* start RECORD SET *
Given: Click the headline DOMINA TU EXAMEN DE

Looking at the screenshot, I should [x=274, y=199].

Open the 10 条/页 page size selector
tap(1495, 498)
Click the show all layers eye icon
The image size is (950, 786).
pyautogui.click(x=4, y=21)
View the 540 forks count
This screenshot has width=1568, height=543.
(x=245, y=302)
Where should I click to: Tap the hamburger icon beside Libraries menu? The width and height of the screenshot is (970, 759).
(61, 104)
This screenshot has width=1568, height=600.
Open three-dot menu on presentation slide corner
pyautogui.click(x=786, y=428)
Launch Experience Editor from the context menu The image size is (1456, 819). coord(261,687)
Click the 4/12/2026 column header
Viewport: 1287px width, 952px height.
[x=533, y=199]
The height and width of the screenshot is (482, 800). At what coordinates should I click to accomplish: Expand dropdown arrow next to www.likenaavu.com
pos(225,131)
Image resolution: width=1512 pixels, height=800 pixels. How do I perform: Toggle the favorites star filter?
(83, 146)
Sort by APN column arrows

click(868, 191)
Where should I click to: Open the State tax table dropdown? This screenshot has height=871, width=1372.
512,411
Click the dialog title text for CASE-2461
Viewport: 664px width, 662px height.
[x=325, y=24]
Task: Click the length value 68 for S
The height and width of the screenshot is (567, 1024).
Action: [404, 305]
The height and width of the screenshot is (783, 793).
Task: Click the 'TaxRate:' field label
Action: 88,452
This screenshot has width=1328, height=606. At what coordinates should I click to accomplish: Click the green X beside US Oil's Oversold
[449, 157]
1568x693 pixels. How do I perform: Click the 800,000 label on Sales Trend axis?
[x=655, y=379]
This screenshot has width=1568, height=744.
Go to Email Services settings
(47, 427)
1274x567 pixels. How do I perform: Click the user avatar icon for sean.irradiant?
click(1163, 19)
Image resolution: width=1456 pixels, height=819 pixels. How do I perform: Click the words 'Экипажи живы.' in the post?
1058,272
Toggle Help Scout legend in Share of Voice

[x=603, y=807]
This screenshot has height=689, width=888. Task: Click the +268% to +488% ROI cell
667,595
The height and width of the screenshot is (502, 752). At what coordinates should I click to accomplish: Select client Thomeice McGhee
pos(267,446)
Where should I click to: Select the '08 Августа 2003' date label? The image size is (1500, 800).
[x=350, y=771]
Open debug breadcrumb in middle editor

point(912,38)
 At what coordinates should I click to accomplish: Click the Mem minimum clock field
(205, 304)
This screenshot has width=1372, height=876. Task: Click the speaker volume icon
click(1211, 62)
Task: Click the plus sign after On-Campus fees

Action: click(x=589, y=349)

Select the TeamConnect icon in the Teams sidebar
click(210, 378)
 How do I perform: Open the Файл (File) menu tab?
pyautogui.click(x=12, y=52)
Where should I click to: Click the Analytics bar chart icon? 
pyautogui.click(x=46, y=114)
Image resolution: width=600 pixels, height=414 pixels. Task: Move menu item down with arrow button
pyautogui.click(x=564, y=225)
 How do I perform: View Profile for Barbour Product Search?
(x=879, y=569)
* end RECORD SET *
Write out every one of the rows above exactly as they appear, with no changes.

Given: Click the headline DOMINA TU EXAMEN DE

Looking at the screenshot, I should [x=274, y=199].

Open the 10 条/页 page size selector
tap(1495, 498)
Click the show all layers eye icon
The image size is (950, 786).
pyautogui.click(x=4, y=21)
View the 540 forks count
This screenshot has width=1568, height=543.
(x=245, y=302)
Where should I click to: Tap the hamburger icon beside Libraries menu? The width and height of the screenshot is (970, 759).
(61, 104)
This screenshot has width=1568, height=600.
Open three-dot menu on presentation slide corner
pyautogui.click(x=786, y=428)
Launch Experience Editor from the context menu The image size is (1456, 819). coord(261,687)
Click the 4/12/2026 column header
Viewport: 1287px width, 952px height.
[x=533, y=199]
The height and width of the screenshot is (482, 800). At what coordinates should I click to accomplish: Expand dropdown arrow next to www.likenaavu.com
pos(225,131)
Image resolution: width=1512 pixels, height=800 pixels. How do I perform: Toggle the favorites star filter?
(83, 146)
Sort by APN column arrows

click(868, 191)
Where should I click to: Open the State tax table dropdown? This screenshot has height=871, width=1372.
512,411
Click the dialog title text for CASE-2461
Viewport: 664px width, 662px height.
[x=325, y=24]
Task: Click the length value 68 for S
The height and width of the screenshot is (567, 1024).
Action: [404, 305]
The height and width of the screenshot is (783, 793).
Task: Click the 'TaxRate:' field label
Action: 88,452
This screenshot has width=1328, height=606. At what coordinates should I click to accomplish: Click the green X beside US Oil's Oversold
[449, 157]
1568x693 pixels. How do I perform: Click the 800,000 label on Sales Trend axis?
[x=655, y=379]
This screenshot has width=1568, height=744.
Go to Email Services settings
(47, 427)
1274x567 pixels. How do I perform: Click the user avatar icon for sean.irradiant?
click(1163, 19)
Image resolution: width=1456 pixels, height=819 pixels. How do I perform: Click the words 'Экипажи живы.' in the post?
1058,272
Toggle Help Scout legend in Share of Voice

[x=603, y=807]
This screenshot has height=689, width=888. Task: Click the +268% to +488% ROI cell
667,595
The height and width of the screenshot is (502, 752). At what coordinates should I click to accomplish: Select client Thomeice McGhee
pos(267,446)
Where should I click to: Select the '08 Августа 2003' date label? The image size is (1500, 800).
[x=350, y=771]
Open debug breadcrumb in middle editor

point(912,38)
 At what coordinates should I click to accomplish: Click the Mem minimum clock field
(205, 304)
This screenshot has width=1372, height=876. Task: Click the speaker volume icon
click(1211, 62)
Task: Click the plus sign after On-Campus fees

Action: click(x=589, y=349)

Select the TeamConnect icon in the Teams sidebar
click(210, 378)
 How do I perform: Open the Файл (File) menu tab?
pyautogui.click(x=12, y=52)
Where should I click to: Click the Analytics bar chart icon? 
pyautogui.click(x=46, y=114)
Image resolution: width=600 pixels, height=414 pixels. Task: Move menu item down with arrow button
pyautogui.click(x=564, y=225)
 How do I perform: View Profile for Barbour Product Search?
(x=879, y=569)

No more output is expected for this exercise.